Work to be completed -
List every line of the records below that contains the word "perform".
## Start
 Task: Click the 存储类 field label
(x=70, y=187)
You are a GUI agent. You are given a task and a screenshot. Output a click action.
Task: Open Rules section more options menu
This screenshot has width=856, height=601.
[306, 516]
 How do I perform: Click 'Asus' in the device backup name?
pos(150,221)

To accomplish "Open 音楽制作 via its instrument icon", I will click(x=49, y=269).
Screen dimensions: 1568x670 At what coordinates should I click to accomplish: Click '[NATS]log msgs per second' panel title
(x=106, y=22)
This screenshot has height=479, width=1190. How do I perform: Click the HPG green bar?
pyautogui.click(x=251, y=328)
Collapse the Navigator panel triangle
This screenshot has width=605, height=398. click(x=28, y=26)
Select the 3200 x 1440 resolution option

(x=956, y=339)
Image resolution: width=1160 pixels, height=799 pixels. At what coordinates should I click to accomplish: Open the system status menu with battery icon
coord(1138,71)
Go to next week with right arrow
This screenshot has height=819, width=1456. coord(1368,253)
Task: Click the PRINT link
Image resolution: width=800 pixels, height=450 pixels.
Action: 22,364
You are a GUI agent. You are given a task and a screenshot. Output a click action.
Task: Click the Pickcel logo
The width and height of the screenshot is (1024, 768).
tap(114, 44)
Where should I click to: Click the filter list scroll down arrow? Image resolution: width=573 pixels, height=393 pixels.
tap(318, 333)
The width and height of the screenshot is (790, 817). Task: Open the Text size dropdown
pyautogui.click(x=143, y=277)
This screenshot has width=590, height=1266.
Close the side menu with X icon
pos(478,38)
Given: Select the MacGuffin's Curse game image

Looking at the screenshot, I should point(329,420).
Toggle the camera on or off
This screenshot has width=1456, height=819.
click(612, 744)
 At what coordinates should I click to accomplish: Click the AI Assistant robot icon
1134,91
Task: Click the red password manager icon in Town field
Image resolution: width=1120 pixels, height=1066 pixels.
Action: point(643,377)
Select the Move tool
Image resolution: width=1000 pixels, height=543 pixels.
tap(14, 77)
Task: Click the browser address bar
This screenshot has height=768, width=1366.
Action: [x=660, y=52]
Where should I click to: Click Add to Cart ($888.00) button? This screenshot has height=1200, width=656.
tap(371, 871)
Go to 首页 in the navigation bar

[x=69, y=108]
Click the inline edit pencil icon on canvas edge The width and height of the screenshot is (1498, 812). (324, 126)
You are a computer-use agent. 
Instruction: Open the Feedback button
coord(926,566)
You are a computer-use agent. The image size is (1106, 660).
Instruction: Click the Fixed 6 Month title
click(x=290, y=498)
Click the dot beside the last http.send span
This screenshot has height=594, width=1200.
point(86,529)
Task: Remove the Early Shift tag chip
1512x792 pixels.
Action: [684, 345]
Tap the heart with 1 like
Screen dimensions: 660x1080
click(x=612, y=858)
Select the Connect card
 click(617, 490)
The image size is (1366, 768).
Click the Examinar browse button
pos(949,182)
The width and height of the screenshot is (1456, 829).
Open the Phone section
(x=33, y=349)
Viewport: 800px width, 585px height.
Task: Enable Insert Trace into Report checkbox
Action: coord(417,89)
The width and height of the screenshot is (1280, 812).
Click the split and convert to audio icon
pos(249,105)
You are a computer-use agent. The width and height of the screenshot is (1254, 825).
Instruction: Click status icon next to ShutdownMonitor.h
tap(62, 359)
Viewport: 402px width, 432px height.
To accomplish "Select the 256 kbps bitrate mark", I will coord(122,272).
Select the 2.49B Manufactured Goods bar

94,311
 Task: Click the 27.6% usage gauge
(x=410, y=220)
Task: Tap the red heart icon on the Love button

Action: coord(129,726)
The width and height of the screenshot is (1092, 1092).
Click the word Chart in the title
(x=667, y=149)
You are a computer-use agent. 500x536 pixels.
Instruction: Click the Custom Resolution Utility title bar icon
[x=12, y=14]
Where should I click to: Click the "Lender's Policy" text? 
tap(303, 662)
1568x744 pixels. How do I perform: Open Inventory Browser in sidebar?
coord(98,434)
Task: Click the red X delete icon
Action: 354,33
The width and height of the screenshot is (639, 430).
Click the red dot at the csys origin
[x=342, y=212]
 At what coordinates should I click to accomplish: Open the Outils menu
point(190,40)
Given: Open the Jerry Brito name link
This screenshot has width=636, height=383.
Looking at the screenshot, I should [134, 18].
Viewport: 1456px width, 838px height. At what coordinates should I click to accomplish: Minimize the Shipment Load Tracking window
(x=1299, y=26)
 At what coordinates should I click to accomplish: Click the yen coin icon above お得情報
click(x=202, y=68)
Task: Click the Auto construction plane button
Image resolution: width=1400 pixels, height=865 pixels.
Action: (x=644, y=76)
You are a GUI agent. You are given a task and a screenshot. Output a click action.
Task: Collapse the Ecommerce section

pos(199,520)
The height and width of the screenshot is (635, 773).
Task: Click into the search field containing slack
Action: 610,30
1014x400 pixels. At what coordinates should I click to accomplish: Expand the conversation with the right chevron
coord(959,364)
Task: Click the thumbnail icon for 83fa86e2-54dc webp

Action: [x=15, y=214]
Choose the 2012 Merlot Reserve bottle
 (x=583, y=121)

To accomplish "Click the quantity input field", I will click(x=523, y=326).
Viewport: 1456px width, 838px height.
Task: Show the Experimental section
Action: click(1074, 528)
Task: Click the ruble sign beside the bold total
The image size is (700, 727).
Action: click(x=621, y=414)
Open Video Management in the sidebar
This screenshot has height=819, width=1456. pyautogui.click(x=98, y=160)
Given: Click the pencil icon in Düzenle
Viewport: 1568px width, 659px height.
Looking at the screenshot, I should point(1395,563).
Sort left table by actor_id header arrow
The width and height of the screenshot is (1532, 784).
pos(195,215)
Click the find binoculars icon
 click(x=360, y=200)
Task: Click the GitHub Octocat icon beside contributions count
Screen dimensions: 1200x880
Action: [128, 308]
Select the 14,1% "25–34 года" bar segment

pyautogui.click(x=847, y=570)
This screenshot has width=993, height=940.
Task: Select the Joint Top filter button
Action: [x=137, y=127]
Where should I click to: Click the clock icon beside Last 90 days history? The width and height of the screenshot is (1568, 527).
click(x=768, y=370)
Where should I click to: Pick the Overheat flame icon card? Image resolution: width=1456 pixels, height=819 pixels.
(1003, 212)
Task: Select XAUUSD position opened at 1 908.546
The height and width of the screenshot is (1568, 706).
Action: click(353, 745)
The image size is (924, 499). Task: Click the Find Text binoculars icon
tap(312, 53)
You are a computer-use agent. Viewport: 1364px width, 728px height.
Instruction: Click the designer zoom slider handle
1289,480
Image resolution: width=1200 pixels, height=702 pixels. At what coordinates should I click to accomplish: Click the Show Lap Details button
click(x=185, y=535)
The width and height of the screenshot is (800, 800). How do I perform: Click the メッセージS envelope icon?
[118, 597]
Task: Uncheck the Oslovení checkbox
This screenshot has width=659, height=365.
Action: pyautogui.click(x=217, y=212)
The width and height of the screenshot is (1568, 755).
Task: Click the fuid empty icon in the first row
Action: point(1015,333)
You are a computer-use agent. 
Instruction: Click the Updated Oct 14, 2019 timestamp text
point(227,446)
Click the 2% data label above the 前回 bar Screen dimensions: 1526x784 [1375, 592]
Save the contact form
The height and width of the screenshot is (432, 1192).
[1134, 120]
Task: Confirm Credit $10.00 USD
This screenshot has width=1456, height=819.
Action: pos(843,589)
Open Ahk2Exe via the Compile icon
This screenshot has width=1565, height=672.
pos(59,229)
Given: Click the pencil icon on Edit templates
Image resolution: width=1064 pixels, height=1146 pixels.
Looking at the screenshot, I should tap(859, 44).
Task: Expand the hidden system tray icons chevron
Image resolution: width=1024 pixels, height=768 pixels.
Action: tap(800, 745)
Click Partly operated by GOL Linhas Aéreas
## End
Result below -
 How do I perform: Click 'Asus' in the device backup name?
This screenshot has height=479, width=1190. How do I perform: Click the HPG green bar?
1568x744 pixels. How do I perform: Open Inventory Browser in sidebar?
The width and height of the screenshot is (800, 800). How do I perform: Click the メッセージS envelope icon?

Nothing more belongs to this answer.